Survival curves (Kaplan–Meier) and statistical analysis was carried out with SPSS v16 (SPSS, Inc.). Kaplan–Meier analysis was done using the log rank method. Muscle fiber size medians were tested using the Wilcoxon Mann–Whitney and two-sample Kolmogorov–Smirnov test. Survival statistics of mouse crosses were obtained with χ2 distributions.

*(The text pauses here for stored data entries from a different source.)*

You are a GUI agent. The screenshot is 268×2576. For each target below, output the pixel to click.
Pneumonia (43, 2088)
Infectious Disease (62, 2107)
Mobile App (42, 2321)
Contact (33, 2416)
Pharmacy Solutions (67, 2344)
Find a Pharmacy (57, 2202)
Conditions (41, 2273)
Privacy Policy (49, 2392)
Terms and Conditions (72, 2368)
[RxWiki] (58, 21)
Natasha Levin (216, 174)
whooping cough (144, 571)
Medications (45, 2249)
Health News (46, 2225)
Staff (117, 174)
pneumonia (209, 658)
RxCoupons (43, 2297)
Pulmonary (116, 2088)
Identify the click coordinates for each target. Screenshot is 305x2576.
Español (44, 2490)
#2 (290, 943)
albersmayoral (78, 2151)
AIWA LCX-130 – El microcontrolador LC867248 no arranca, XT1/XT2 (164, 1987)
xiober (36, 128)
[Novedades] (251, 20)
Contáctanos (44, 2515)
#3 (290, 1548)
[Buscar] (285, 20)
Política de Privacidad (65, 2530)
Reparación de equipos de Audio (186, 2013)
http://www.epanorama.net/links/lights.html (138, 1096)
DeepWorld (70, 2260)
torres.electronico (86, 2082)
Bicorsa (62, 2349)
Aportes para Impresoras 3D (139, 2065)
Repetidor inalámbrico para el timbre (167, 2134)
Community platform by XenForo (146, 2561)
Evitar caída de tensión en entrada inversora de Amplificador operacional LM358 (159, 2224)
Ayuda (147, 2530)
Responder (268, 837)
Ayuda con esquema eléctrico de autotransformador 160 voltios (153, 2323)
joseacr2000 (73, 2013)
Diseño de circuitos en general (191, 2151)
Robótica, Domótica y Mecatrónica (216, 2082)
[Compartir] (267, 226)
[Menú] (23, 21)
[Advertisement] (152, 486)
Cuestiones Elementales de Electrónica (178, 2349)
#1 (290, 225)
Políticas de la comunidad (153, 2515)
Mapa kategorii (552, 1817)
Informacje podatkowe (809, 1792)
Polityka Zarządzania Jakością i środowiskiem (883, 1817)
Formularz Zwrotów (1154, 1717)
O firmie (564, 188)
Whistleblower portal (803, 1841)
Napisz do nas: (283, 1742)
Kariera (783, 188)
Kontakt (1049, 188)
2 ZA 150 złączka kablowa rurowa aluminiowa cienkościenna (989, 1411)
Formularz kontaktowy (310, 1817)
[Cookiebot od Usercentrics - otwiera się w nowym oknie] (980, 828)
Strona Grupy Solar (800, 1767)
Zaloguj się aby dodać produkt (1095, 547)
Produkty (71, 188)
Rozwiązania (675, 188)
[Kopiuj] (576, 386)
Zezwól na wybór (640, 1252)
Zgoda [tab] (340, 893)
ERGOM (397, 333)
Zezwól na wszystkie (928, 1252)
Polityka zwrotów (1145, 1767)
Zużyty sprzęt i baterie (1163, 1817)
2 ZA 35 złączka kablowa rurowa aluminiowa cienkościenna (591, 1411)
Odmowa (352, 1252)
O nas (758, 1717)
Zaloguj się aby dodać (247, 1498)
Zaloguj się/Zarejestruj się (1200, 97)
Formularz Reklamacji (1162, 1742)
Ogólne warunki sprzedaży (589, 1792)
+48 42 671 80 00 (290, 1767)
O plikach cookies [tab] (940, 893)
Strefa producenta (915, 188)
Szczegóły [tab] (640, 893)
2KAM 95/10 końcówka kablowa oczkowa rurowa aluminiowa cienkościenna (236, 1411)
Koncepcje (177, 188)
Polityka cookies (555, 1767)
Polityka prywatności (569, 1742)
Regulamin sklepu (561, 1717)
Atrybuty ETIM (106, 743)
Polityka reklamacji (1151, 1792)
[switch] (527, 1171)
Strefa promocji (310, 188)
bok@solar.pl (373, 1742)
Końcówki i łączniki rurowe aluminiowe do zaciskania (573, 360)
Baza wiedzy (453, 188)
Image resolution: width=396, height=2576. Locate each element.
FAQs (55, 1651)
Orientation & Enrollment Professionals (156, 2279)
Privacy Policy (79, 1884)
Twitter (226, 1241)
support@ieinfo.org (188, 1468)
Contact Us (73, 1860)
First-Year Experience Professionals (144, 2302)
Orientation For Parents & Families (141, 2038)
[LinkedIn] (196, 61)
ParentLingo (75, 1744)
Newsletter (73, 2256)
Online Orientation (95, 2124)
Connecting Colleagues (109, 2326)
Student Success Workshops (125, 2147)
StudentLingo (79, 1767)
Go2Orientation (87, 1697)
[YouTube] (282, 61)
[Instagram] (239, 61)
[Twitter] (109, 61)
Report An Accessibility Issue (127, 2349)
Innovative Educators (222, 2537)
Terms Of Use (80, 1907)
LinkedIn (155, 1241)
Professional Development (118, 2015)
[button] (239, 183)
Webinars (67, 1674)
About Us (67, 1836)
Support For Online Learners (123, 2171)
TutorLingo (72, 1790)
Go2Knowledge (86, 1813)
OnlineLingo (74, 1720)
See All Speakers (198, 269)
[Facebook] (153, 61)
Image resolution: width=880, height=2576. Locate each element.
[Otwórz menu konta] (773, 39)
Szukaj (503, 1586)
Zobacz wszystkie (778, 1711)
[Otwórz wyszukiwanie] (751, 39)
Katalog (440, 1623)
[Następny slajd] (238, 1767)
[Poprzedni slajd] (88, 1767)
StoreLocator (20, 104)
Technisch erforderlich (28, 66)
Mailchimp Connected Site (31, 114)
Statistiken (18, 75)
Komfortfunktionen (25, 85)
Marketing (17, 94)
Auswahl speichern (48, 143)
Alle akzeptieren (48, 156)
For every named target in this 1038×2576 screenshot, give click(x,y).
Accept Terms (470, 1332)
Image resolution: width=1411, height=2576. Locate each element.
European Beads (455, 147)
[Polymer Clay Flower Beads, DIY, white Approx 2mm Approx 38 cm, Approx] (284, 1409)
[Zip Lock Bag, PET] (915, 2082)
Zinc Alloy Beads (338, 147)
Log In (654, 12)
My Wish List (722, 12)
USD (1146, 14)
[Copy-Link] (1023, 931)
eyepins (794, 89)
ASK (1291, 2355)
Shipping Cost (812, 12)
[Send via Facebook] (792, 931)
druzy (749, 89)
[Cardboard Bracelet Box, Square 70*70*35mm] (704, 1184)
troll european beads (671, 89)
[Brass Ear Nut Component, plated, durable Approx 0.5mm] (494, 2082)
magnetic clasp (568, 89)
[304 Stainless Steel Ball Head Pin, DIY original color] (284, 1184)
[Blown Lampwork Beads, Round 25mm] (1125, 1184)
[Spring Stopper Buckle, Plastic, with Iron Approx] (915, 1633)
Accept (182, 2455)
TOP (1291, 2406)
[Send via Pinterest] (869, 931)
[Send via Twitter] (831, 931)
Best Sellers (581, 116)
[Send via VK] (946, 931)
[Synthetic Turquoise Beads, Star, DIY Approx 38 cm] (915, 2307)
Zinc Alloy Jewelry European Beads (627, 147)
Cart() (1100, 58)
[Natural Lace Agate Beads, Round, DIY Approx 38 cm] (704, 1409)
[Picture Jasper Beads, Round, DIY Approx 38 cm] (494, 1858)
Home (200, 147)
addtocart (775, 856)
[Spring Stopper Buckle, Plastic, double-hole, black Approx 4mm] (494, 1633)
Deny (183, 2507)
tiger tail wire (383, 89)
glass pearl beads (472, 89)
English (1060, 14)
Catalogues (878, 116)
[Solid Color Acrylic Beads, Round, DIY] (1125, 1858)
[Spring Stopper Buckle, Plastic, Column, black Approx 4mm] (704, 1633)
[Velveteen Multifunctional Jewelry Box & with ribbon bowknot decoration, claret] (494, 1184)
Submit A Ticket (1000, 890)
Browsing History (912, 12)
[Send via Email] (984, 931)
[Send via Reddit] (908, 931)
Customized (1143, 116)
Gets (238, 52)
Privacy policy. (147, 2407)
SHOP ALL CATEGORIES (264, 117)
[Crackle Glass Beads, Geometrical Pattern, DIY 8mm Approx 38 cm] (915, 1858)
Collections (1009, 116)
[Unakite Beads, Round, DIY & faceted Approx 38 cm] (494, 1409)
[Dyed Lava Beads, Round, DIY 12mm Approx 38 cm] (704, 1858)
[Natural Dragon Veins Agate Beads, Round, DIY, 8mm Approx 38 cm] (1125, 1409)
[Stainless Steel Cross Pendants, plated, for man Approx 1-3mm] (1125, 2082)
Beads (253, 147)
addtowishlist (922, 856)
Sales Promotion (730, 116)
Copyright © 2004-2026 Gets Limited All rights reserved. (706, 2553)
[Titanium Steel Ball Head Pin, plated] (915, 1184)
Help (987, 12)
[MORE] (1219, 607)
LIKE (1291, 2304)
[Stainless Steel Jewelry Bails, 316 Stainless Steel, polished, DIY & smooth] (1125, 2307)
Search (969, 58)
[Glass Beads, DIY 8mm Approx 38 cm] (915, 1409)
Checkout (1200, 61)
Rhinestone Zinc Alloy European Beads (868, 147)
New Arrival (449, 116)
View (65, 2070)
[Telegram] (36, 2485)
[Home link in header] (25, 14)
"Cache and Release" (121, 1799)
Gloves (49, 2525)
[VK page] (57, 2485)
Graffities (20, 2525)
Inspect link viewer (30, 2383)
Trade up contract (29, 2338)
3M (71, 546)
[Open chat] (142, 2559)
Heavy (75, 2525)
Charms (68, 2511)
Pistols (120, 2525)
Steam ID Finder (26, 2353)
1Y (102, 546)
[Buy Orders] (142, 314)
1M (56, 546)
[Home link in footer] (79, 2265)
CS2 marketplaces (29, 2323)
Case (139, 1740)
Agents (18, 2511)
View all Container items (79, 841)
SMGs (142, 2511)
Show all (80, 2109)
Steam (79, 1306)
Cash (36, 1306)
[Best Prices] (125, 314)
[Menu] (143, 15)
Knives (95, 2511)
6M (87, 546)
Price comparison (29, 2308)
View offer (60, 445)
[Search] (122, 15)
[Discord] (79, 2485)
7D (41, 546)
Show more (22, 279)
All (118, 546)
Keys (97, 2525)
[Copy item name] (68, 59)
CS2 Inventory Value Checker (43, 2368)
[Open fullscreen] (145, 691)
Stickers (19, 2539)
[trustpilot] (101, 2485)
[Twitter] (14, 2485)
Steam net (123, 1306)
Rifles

This work was supported by NIH grant NS038650, the SMA Angels and the Madison Fund to A.H.M.B. Transgenic creation was supplemented by grant P30NS04578. Zebrafish work was supported by NIH grant NS050414 to C.E.B. L.P. is supported by grants from the SMA Foundation and the Motor Neuron Center of Columbia University. C.L. is supported by the SMA Foundation.
The authors thank Dr Matthew E.R. Butchbach for assistance with tissue preparation, Dr Jill Rafael-Fortney for the use of the SPOT software for analysis of microscope images and Dr Vicki McGovern for providing technical advice.
Conflict of Interest statement. None declared.